##### EXTRAIT DU DOCUMENT #####

Dernier coup de théâtre sept ans plus tard lorsqu'il avoue qu'il était aux manettes depuis le début.
Aleksandar Vučić est président de la Serbie depuis 2017, réélu en 2022. © Yanis Drouin
Vučić sème aussi le trouble dans le processus électoral : « Quand un parti écologiste a été fondé, Vučić a créé son propre parti vert, pour produire de la confusion parmi les électeurs », se souvient Lily Lynch.
« ll a tout appris de Šešelj »
Né à Belgrade en 1970 d'une mère journaliste et d'un père économiste, Vučić a grandi dans la municipalité de Novi Beograd. Après des études de droit à la faculté de Belgrade et une courte carrière de journaliste, il rejoint les rangs du Parti radical serbe (SRS) en 1993. Un mouvement ultra-nationaliste fondé par Vojislav Šešelj et affilié à une milice, coupable de nombreux crimes durant les guerres en ex-Yougoslavie. « Son style politique s'est vraiment développé lorsqu'il était dans le parti radical, détaille Lily Lynch. Il a tout appris de Šešelj, comme l’idée que vous gagnez le respect des autres en humiliant vos subalternes. »
Vučić grimpe les échelons jusqu'à ce fameux poste de ministre de l'Information et fait passer la loi sur « l'accès du public à l'information ». Il est alors interdit de publier ou retranscrire les productions des médias étrangers et tout doit être approuvé par le gouvernement avant diffusion, en accord avec le régime du dictateur Slobodan Milošević.
Du parti radical au parti « progressiste »

##### DONNÉES ENREGISTRÉES #####

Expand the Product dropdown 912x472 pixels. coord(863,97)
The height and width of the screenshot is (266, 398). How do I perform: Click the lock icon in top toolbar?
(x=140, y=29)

#####

CONSIGNE ÉCRITE:
Recopiez sans rien changer le passage de l'extrait sur Vučić qui va de « Aleksandar Vučić est » à « souvient Lily Lynch. ». Ces données proviennent d'une autre source.

CORRIGÉ:
Aleksandar Vučić est président de la Serbie depuis 2017, réélu en 2022. © Yanis Drouin
Vučić sème aussi le trouble dans le processus électoral : « Quand un parti écologiste a été fondé, Vučić a créé son propre parti vert, pour produire de la confusion parmi les électeurs », se souvient Lily Lynch.